Hospital Nina Rodrigues celebra três anos de funcionamento da enfermaria de curta internação com palestras e oficinas

Foto: Julyane Galvão

O Hospital Nina Rodrigues comemorou nesta quarta-feira (13) três anos de funcionamento da enfermaria de curta e média permanência para pacientes com graves transtornos mentais. Palestras sobre humanização no atendimento mental, oficinas e aula de dança para os pacientes e familiares fizeram parte da programação de aniversário do local.

Hamilton Raposo, coordenador adjunto da Residência Médica de Psiquiatria do Hospital Nina Rodrigues, afirma que a chegada da enfermaria mudou a realidade do atendimento a pacientes com transtornos mentais. “Este tipo de enfermaria dignifica o atendimento a este paciente e não o submete a internações longas e desgastantes”.

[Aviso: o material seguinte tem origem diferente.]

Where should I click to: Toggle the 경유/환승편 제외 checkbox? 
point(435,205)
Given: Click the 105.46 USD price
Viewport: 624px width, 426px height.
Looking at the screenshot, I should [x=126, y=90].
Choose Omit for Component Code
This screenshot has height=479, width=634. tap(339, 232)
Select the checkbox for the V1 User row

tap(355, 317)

Miracele Sousa é uma das médicas residentes que atende na enfermaria e destaca a oportunidade de aprender a tratar de forma humanizada o paciente mental, qualificando a assistência psiquiátrica. “A equipe médica atende todos os dias o paciente da enfermaria e oferece apoio também aos familiares que acompanham os avanços no tratamento. Nenhum tratamento é feito sem consentimento da família, trabalhamos de forma conjunta para que a recuperação seja efetiva sem recaídas”, disse a médica.

A enfermaria 

O local recebe pacientes encaminhados da urgência do hospital que receberam os primeiros atendimentos, mas que necessitam de uma curta internação para recuperação da estabilidade clínica e emocional e ainda, evitar uma internação longa em outras unidades de saúde.

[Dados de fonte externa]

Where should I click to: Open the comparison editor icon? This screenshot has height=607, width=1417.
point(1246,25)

A enfermaria do Hospital Nina Rodrigues possui período médio de permanência de sete dias, com atendimentos durante toda a semana, 10 internações por semana, equipe clínica multidisciplinar, formada por dois psiquiatras, cinco médicos residentes na área, terapeutas ocupacionais e enfermeiros. A enfermaria também dispõe de uma semi UTI com aparelhos de reanimação, balões de oxigênio e de acompanhamento cardiológico.

O médico Hamilton Raposo ressalta que a enfermaria fornece benefícios também para os profissionais em formação, pois o ensina a atender sob a ótica familiar. “O paciente que passa sete dias internado não pode ficar sozinho. Ele precisa estar acompanhado de algum parente, pois é importante para a evolução das etapas do tratamento a presença familiar. Os residentes entendem que o paciente precisa de um conjunto para se recuperar e isso envolve o apoio da família”.